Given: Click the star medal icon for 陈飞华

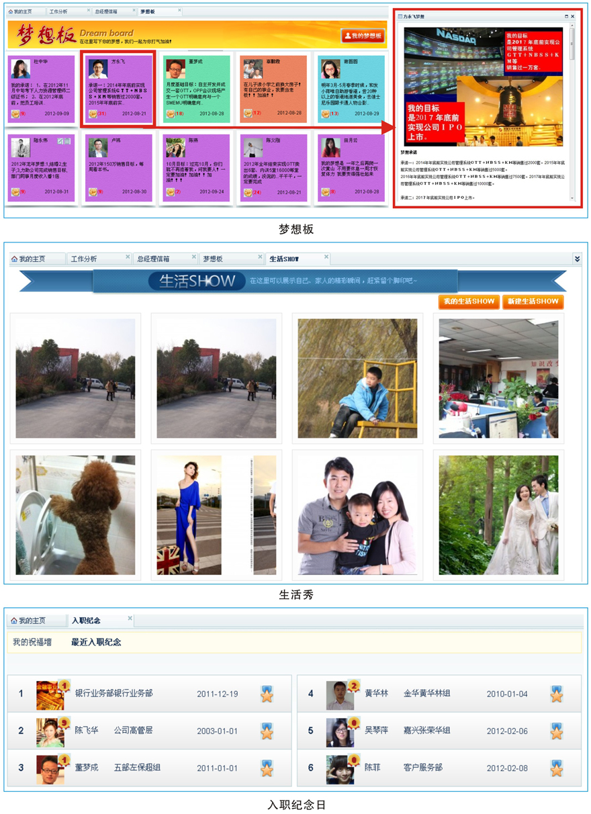Looking at the screenshot, I should 267,731.
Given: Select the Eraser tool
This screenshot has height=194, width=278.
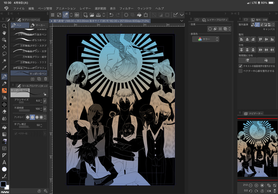Looking at the screenshot, I should 4,112.
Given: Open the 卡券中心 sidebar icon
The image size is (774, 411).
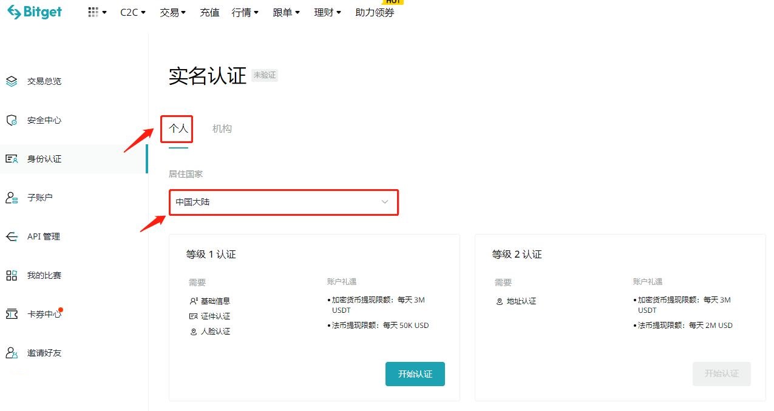Looking at the screenshot, I should (x=11, y=313).
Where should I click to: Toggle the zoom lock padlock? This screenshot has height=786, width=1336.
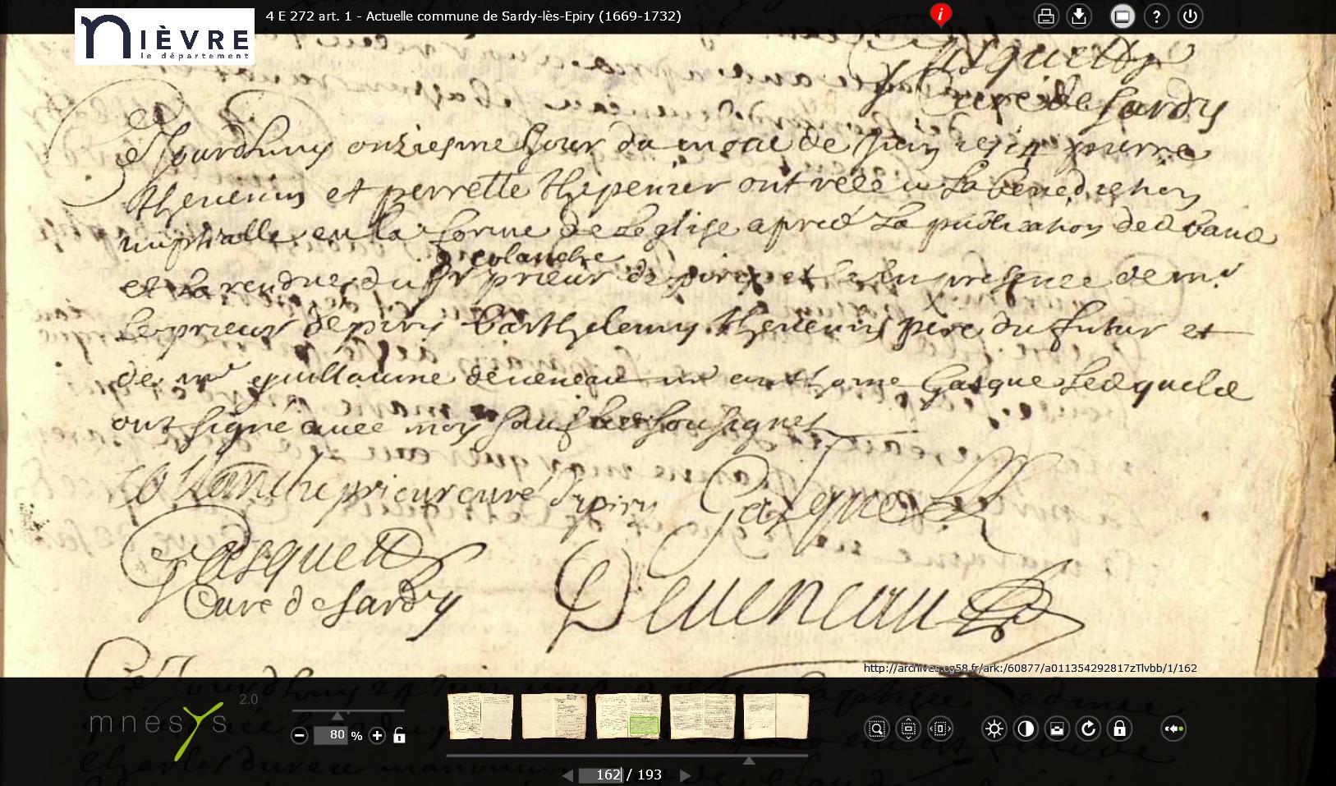point(399,735)

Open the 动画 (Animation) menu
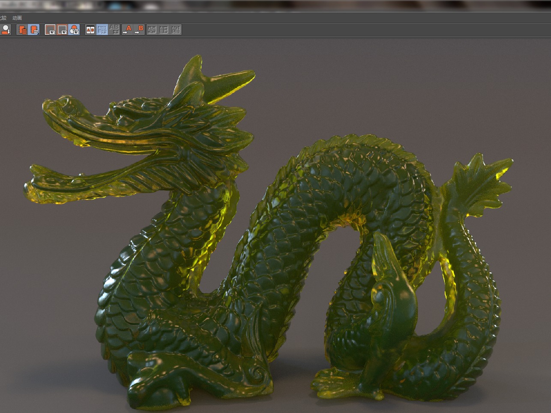(17, 18)
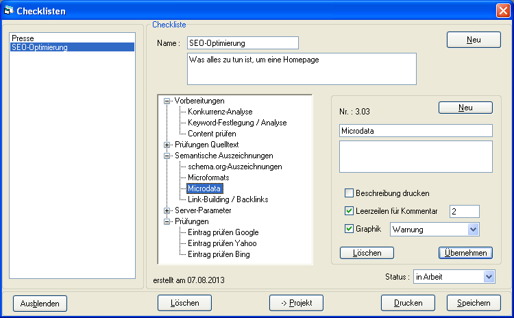Image resolution: width=514 pixels, height=318 pixels.
Task: Expand the Prüfungen Quelltext node
Action: [x=167, y=145]
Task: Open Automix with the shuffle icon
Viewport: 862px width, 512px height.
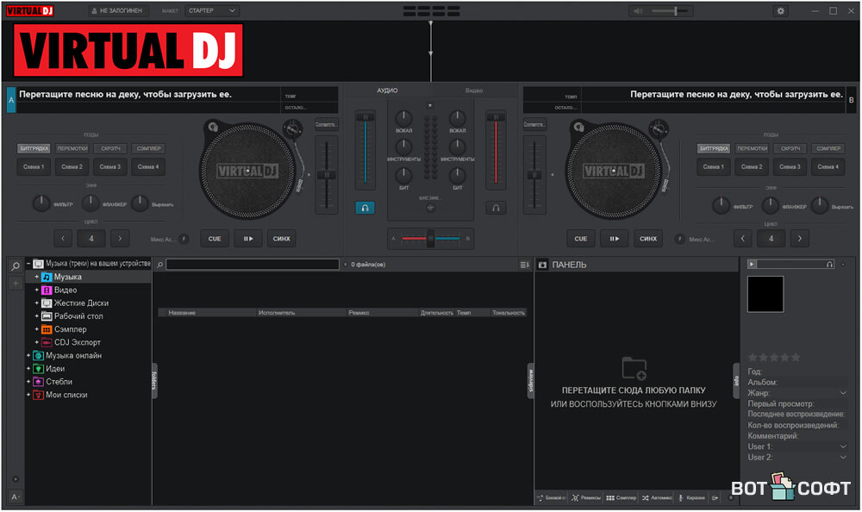Action: pyautogui.click(x=645, y=497)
---
## ASSIGNMENT:
Take every entry above and transcribe it exactly, with no pictures in the copy.

## WRITTEN REPLY:
Given: Click the star medal icon for 陈飞华

Looking at the screenshot, I should 267,731.
Given: Select the Eraser tool
This screenshot has height=194, width=278.
Looking at the screenshot, I should 4,112.
Given: Open the 卡券中心 sidebar icon
The image size is (774, 411).
Looking at the screenshot, I should (x=11, y=313).
Where should I click to: Toggle the zoom lock padlock? This screenshot has height=786, width=1336.
point(399,735)

Open the 动画 (Animation) menu
(17, 18)
Image resolution: width=514 pixels, height=318 pixels.
Task: Expand the Prüfungen Quelltext node
Action: [x=167, y=145]
Task: Open Automix with the shuffle icon
Viewport: 862px width, 512px height.
Action: pyautogui.click(x=645, y=497)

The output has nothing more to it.